Tuesday, January 17, 2017

Silence and Paradox

Well, this is my last DSD post before Inauguration Day, and I've come to resign myself to a simple fact: every day for the foreseeable future I will either read, see, or hear something about Donald Trump.  This is not only due to Trump's omnipresence in the media or his regular Twitter comments. It's also a result of the never ending commentary upon commentary upon remark upon despairing rant one comes across on, say, Facebook.  Not that the barrage of Trump related discourse isn't understandable and justified, but at the same time, I can't help but wonder whether this constant deluge of political noise one encounters from the moment one wakes up in the morning to the moment one goes to bed poses some kind of danger to your imagination.  I'm not talking about
political inclinations here. It goes without saying that I wish the man would not become president. But he will become president. And there's a  point where it starts to feel imperative to find a balance between being aware, vigilant and resistant and being, shall we say, more psychologically distant.

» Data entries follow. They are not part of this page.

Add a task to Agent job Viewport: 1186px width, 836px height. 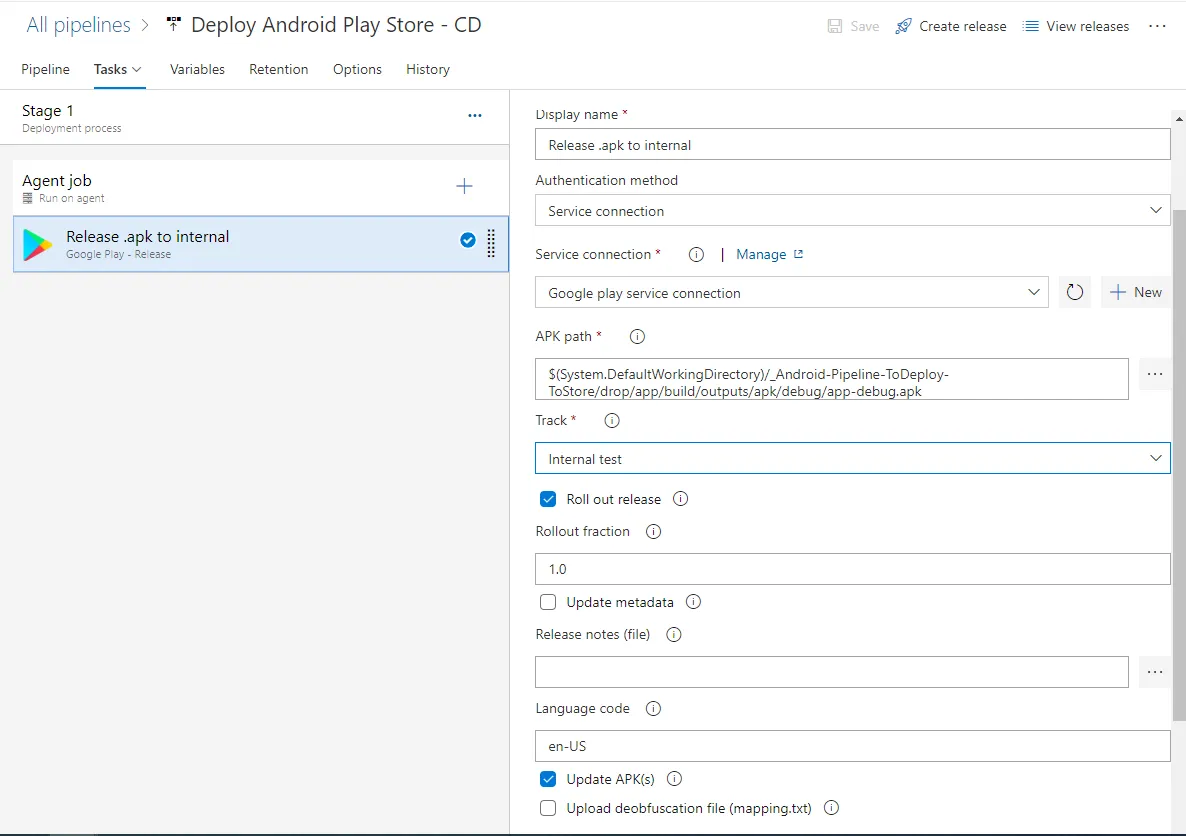click(x=464, y=186)
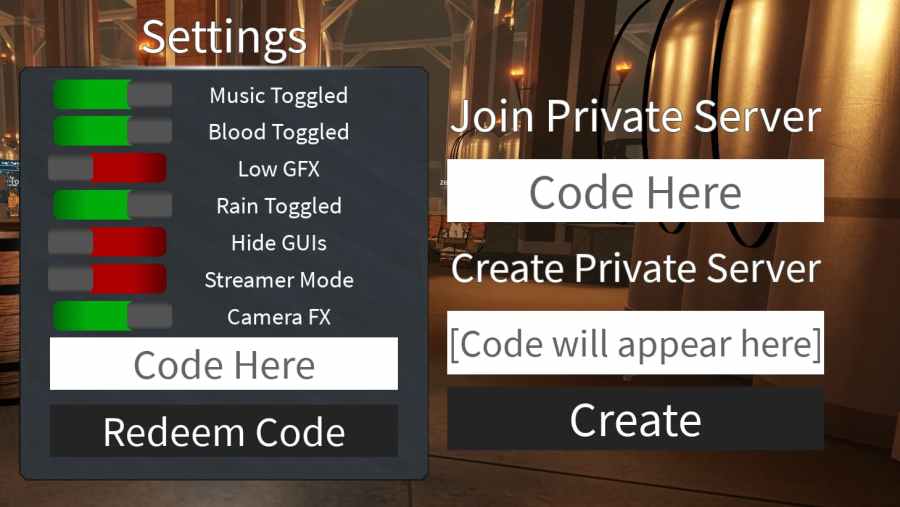Click the Camera FX label text
The image size is (900, 507).
279,317

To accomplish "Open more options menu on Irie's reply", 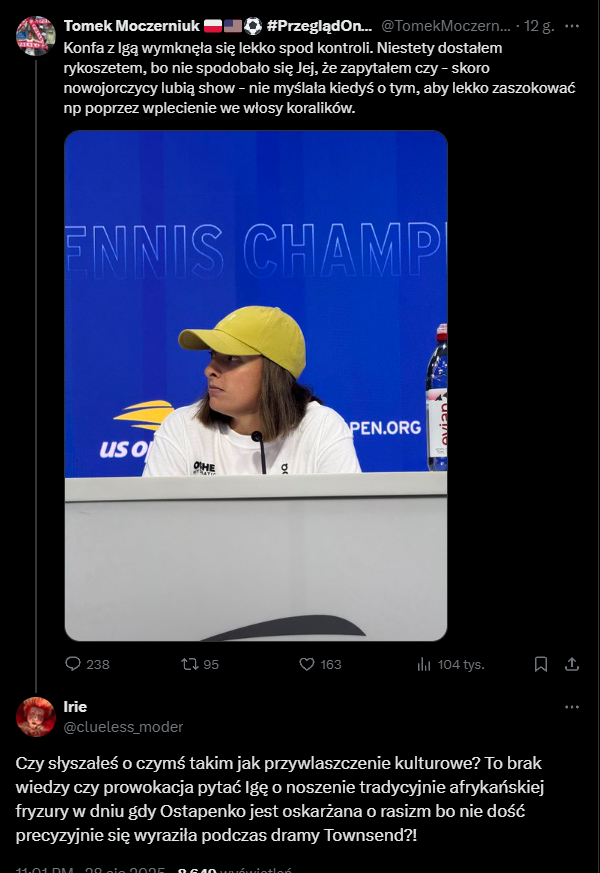I will (572, 707).
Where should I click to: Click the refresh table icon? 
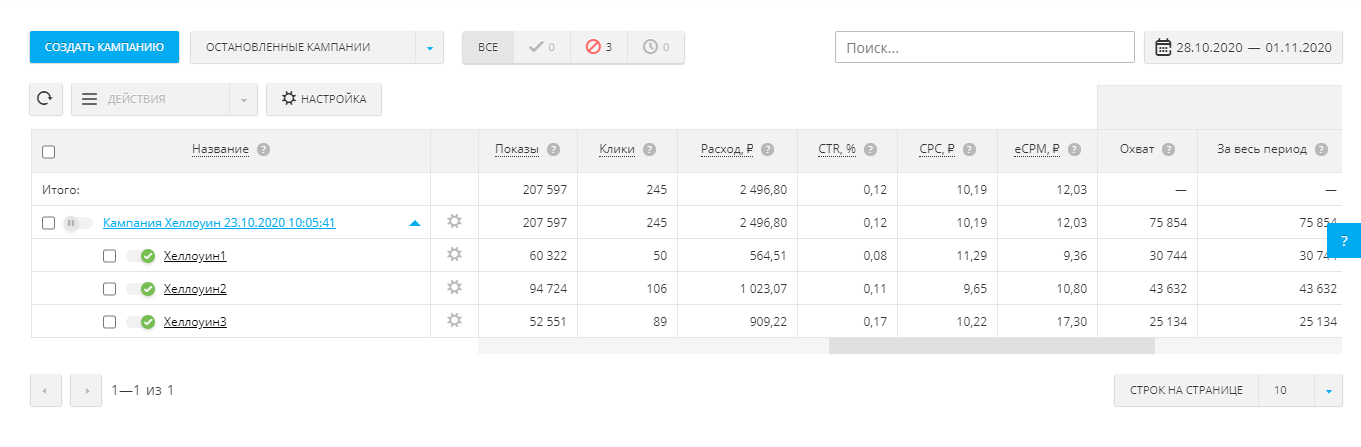(46, 99)
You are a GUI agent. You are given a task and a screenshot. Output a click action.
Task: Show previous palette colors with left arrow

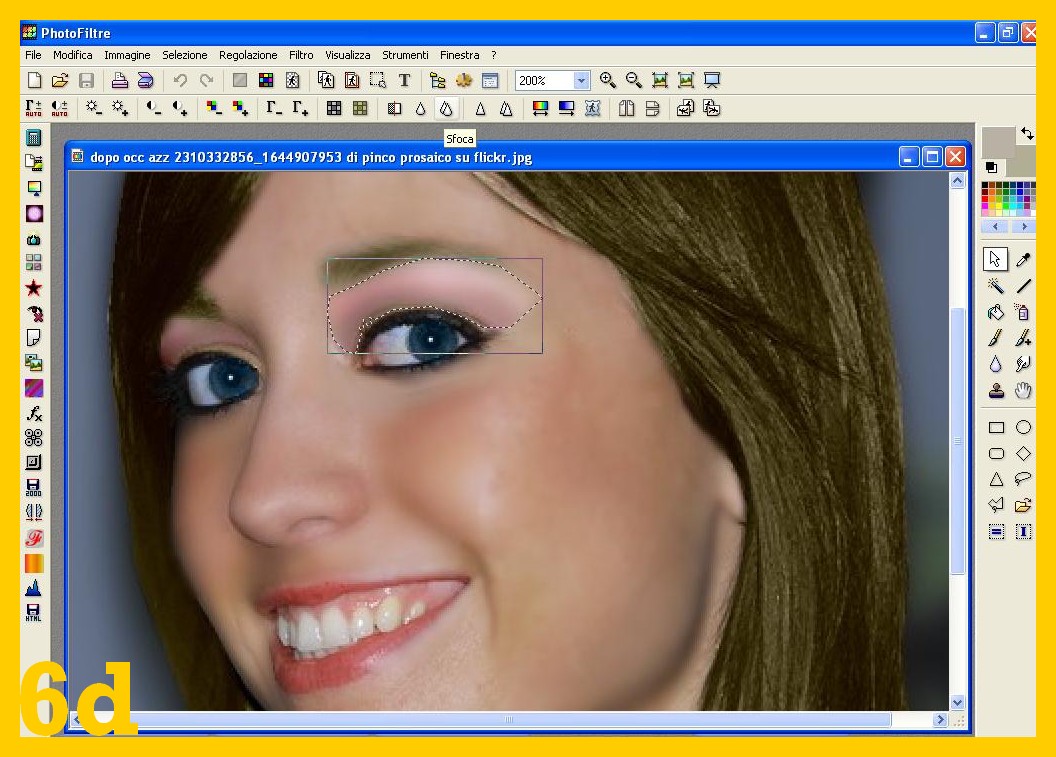[x=996, y=227]
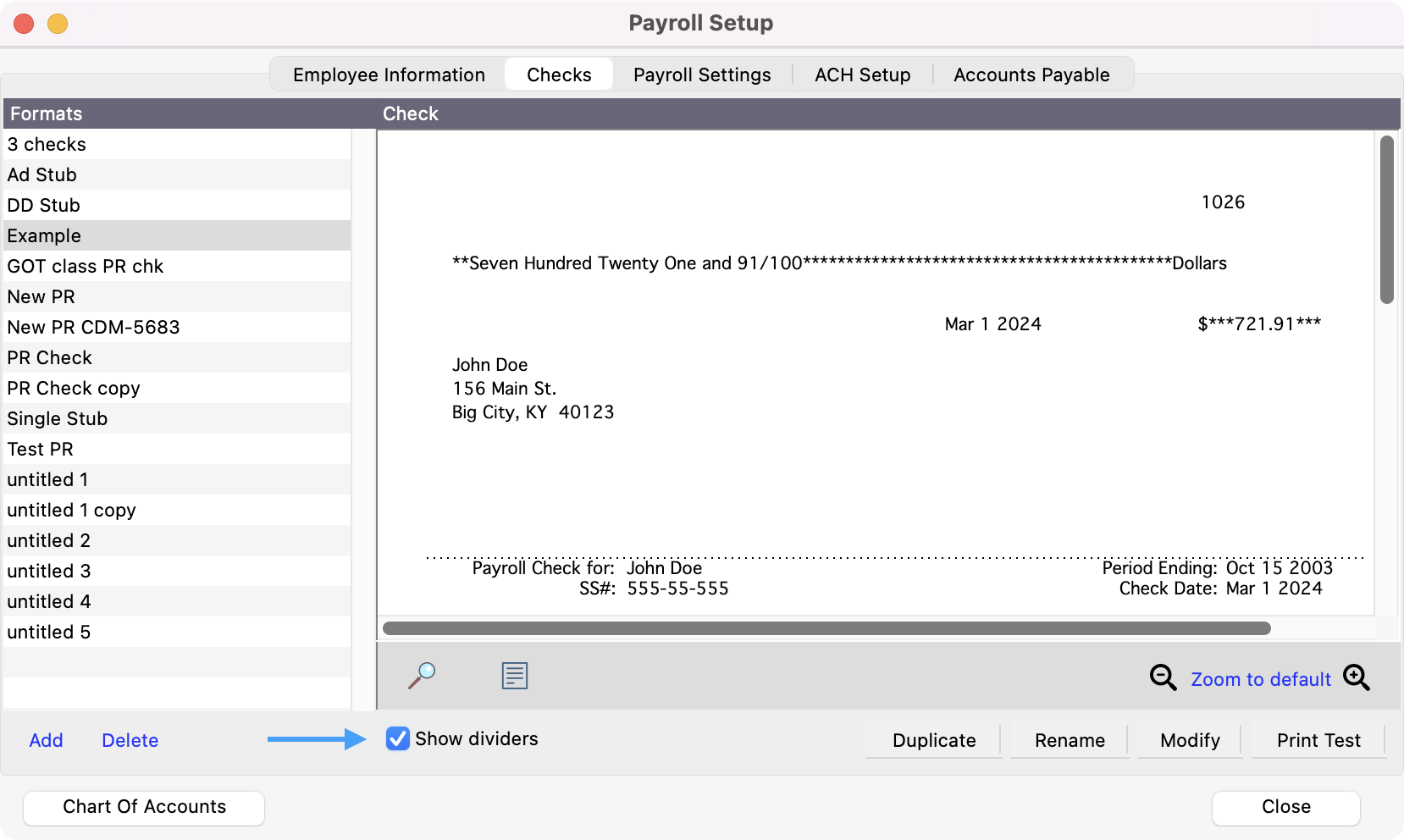This screenshot has height=840, width=1404.
Task: Click the zoom in magnifier icon
Action: [1356, 677]

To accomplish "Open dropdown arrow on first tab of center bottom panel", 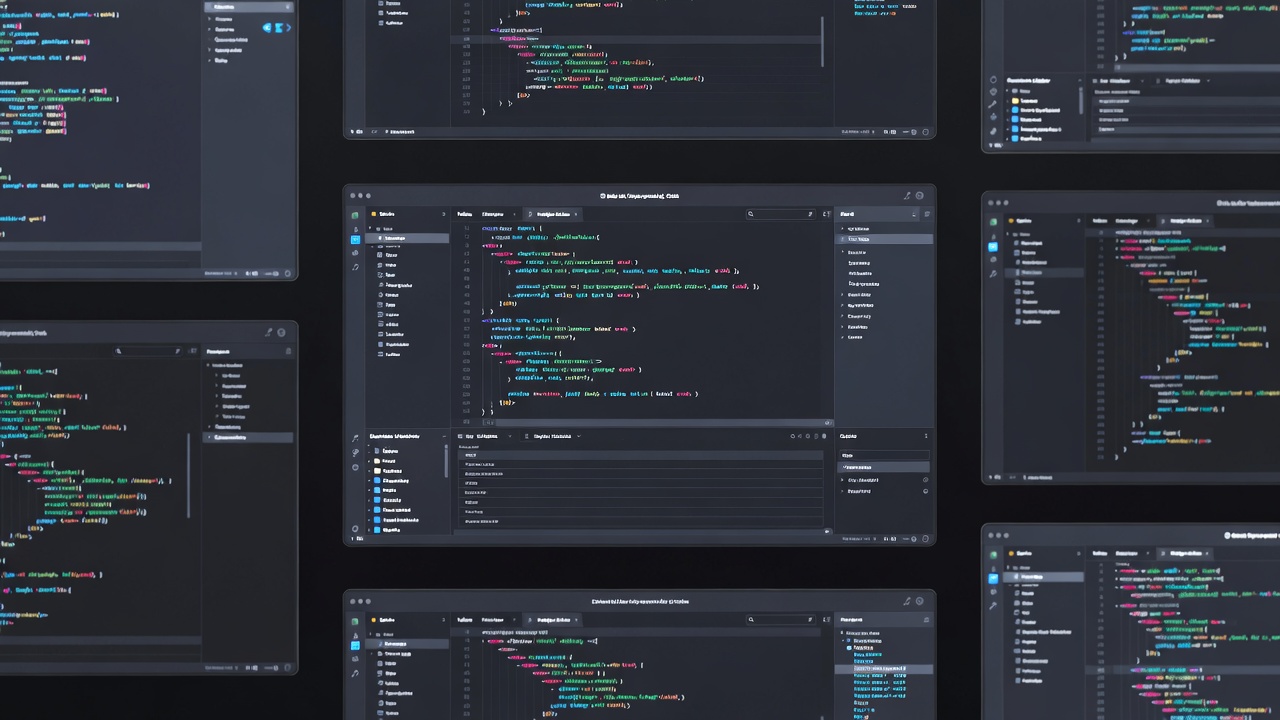I will [510, 437].
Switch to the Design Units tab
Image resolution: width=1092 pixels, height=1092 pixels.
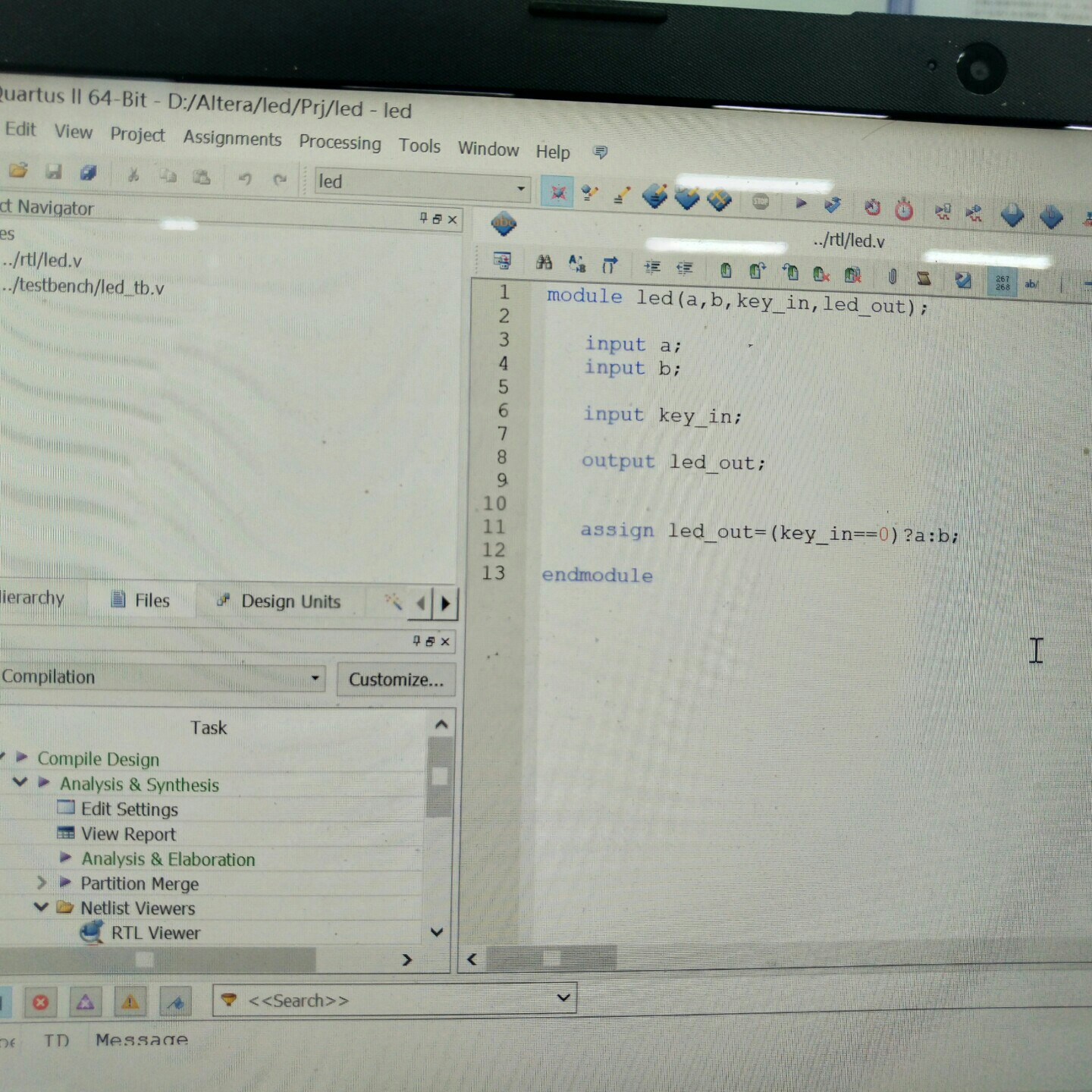pyautogui.click(x=290, y=601)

As far as I'm concerned, writing requires a certain silence. I'm not talking about literal silence (though the closer to complete silence, the better the conditions for writing), but a kind of mental space free of the world's noise.  It's a noise that comes from everywhere now, not only from the people spewing disagreeable notions and plans, but also from the people you way more often than not agree with.  With social media especially, who can't make noise, well-meaning or toxic, who can't spread and share noise created by others making noise?  And of course, the noise is needed.  True silence in the face of a certain mentality with a will to power suggests acquiescence. So no, we don't want silence.  No silence!  But the fact remains, I have to confess, that at a certain point I get fed up with all the noise emanating from so many sources, each of which would like to persuade you of something or other.  And maybe it's just that: the predominance of the lecturing, the moral certitude that comes tucked within so much of the noise created on a daily basis.  

But whatever.  Maybe in middle age, I've just become a cranky individual. My tolerance for listening to people repeat themselves on the same subject has become low.  Better to have the freedom to make all that noise, no matter how platitudinous, than not, right? No question about that.  And the antidote against it is simple.  

Tune out, tune in, and drop acid.

No, it's not that (though I wish it was).  But it is as simple as putting yourself on information lock down and placing yourself in that silent space where the main noise you hear is from within. 

Sounds almost dopey, when I think about it, but I find it works.  

Tune out, tune in (to Microsoft Word, how mundane) and write.  

It's something of a paradox, but for myself at least, the best way to engage with the world through writing, to reflect that world in a hopefully striking and imaginative way, is to get as far away from it mentally as possible.

1 comment:

Dana King said...

I'm with you on this. There's a useful area between silence and noise. Silence implies assent, and we certainly don;t want that. There's also a point past which criticism becomes bitching which becomes whining, and that is not only productive, but counter-productive.